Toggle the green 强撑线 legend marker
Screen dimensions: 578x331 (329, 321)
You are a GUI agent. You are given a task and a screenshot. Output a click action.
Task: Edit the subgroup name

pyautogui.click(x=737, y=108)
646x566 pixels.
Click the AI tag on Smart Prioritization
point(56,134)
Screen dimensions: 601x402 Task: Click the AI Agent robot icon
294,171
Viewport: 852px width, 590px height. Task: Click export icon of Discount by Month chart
- - - - -
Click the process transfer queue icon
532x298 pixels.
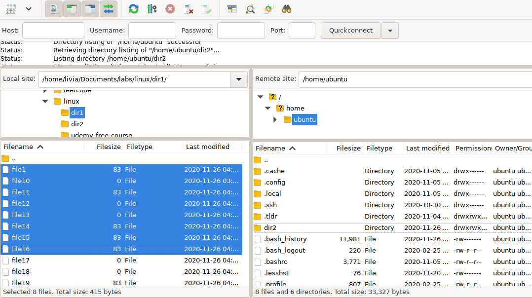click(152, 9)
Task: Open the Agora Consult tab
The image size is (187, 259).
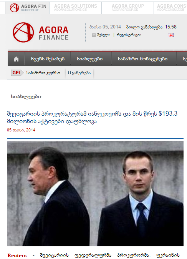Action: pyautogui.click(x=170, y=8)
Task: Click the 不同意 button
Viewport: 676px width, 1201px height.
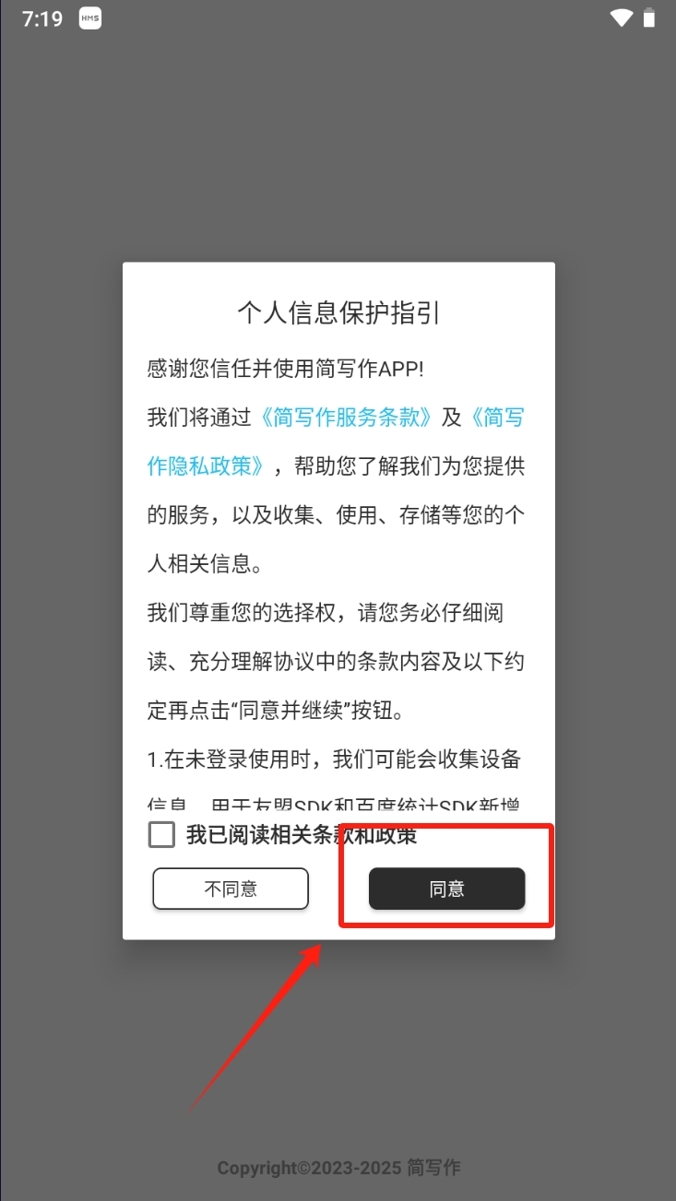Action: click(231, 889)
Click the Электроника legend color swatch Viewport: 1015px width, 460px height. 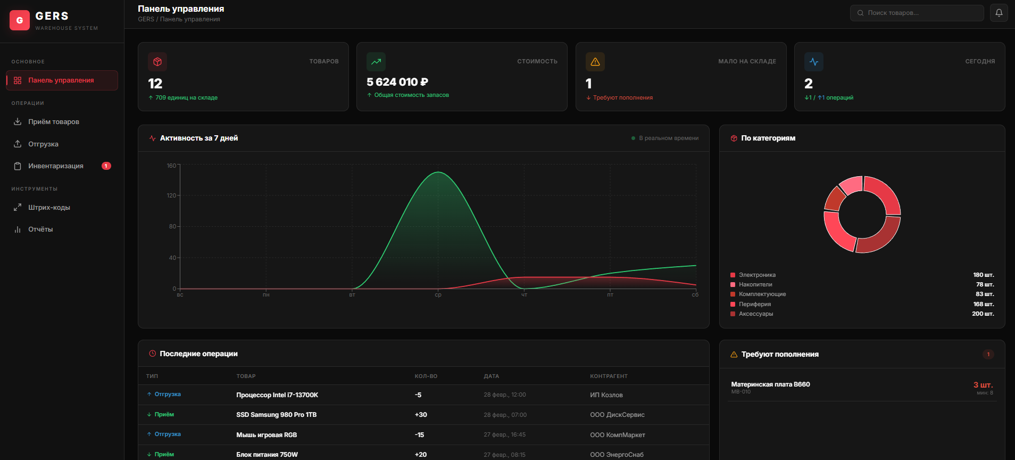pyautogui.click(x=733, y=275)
- - - - -
Problem description:
What you return must be the lines above that run from the line with "You are a GUI" to the line with "Viewport: 852px width, 590px", inclusive, each copied exactly.

Response to the task:
You are a GUI agent. You are given a task and a screenshot. Output a click action.
Task: Edit the subgroup name

pyautogui.click(x=737, y=108)
646x566 pixels.
Click the AI tag on Smart Prioritization
point(56,134)
Screen dimensions: 601x402 Task: Click the AI Agent robot icon
294,171
Viewport: 852px width, 590px height. Task: Click export icon of Discount by Month chart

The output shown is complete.